The Hatred that Calls Itself Love: On Homophobia and Misogyny in the Church

The Hatred that Calls Itself Love: On Homophobia and Misogyny in the Church March 16, 2021

The Vatican has decided to double down, yet again, on its commitment to homophobia and the exclusion of LGBTQ people. Yesterday, the Pope endorsed a statement from the CDF (Congregation of the Doctrine of the Faith) asserting that the Church cannot bless same-sex unions.

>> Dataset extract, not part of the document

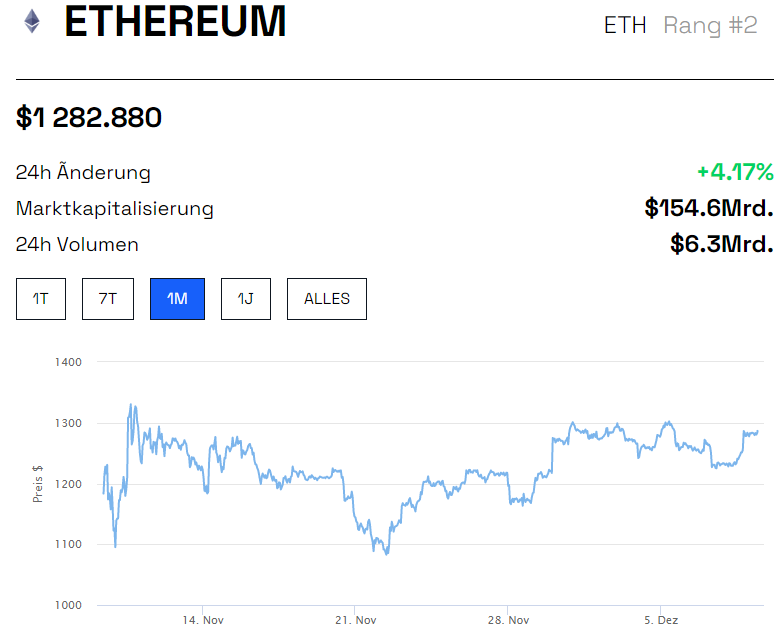The width and height of the screenshot is (784, 639).
Task: Click the 5. Dez date axis marker
Action: pos(661,621)
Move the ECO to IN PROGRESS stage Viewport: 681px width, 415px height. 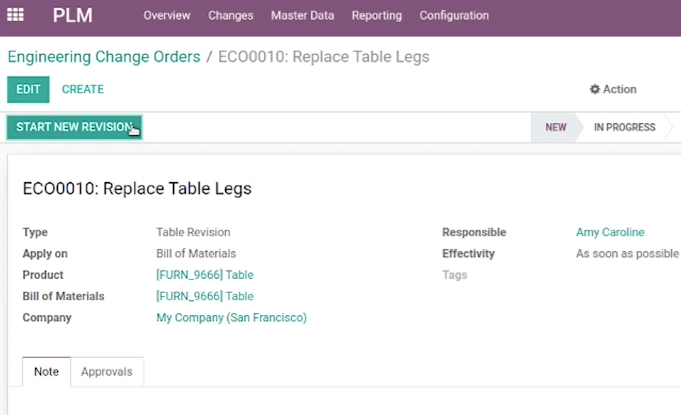(x=625, y=127)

This is no surprise. It’s part and parcel of a sexual ethic that routinely prioritizes power over compassion, the Law over love. And until the Church learns that an institution which constantly calls for repentance needs to, you know, be able to actually repent, it’s never going to change.

 

Misogyny by Any Other Name

Before we proceed, I want to call the Church’s teaching on gender and sexuality what it is. Evil. I want to apologize for having taken so long to see this, for having internalized so much misogyny and homophobia and for having been, for so long, complicit in defending it. I now repent, and I repudiate whatever lies I spread in the name of God.

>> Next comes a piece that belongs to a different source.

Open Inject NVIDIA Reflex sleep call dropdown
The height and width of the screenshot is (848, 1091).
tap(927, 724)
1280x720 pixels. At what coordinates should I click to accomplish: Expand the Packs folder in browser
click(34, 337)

Sexism is not just a different way of looking at things. Homophobia is not internally and rationally consistent. These are not the result of holding to a higher standard than that preached by the world. They are not necessitated by some natural law.

The sexual teaching of the Catholic Church is an ethic based on self-righteous contempt for human beings. Its foundation is not the love of God, but the fear of bodies, and a firm belief in the inferiority of women. (The link here only gives a handful from a mountain of possible quotes: any woman who wants to wade through historical Christian writings on women has to first develop an iron skin and a strong ability to dissociate from herself.)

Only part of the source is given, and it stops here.